Ah, there was a score of them, I reckon. Sweaty, smelly, tanned army hunks out on a NDP exercise. After some pep talk from their superior, they were dismissed and all hell broke loose. They came charging into the showers and that terribly terrible terrible stench.

Sorry moi was all done up and I may be a slut whore at times but that doesn't mean I don't stick by some hygiene rules. If moi were as sweaty and smelly as they were, hey, it would have been a fusion of twos, maybe even threes. But as it is, moi stuck his nose up in the air and walked away. Sorry guys! **Wink wink.

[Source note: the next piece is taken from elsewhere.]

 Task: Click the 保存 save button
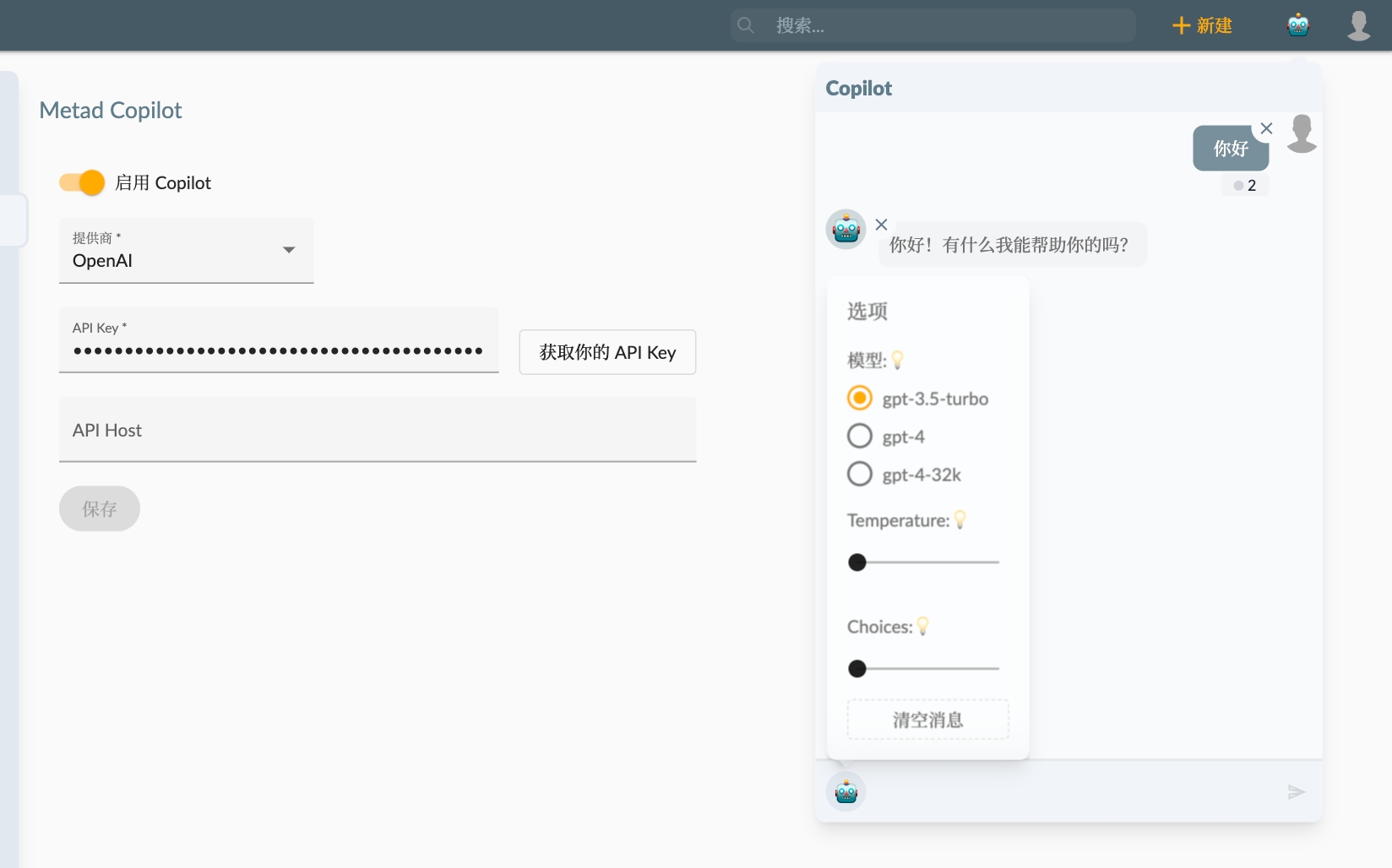pos(99,508)

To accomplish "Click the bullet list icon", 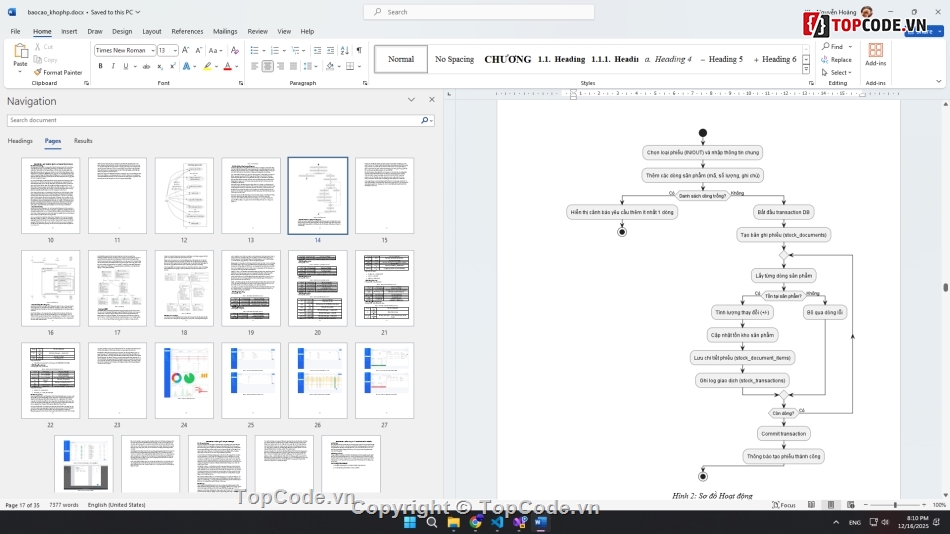I will click(255, 50).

Mr He-Ape has a "school" presence in the neighborhood. Judging from the couple of office suites he is occupying , their layout and its monopolistic hold within the precinct, he seems to be doing pretty well. All this for blood-sucking off un-suspecting preys. I chanced upon its flyer (so if his "school" is so good and news of its reputation (or infamy) gets spread around by word of mouth, why does he need a flyer doing the rounds in the estate? Explain that.).

Strewn with grammatical errors (and this coming from a "school" player for 19 years) , it proclaims its "best" program, how "only the best serve the "school"" (She-Ape was the best? *laugh my hard arse off) and a whole load of crapshit. It highlighted its top PSLE scorers and credited their successes to it (rather than the schools these pupils attend - who spend more time with the students?).

This laugh-a-minute, self-praisy flyer must take the cake for cheesiness.

Ah, moi had his ear peirced, adorned with a gleaming blue stud. Moi also has part of his anatomy tattooed. For the hour or so, moi sat and cringed as a searing pain tore through his body and mind you, this is only a golf-ball sized spherical design in nice shades of green. I can't imagine how one could endure a whole body tattoo! Only "intimate" curios will get to know where my tattoo is!

I am having problems with this doorway broom. Every time I sweep up the dust, dirt and grime, it sheds its bristles. Talk about sweeping after a broom.

Ok I just have about enough time to blog a little here. Till then, adios.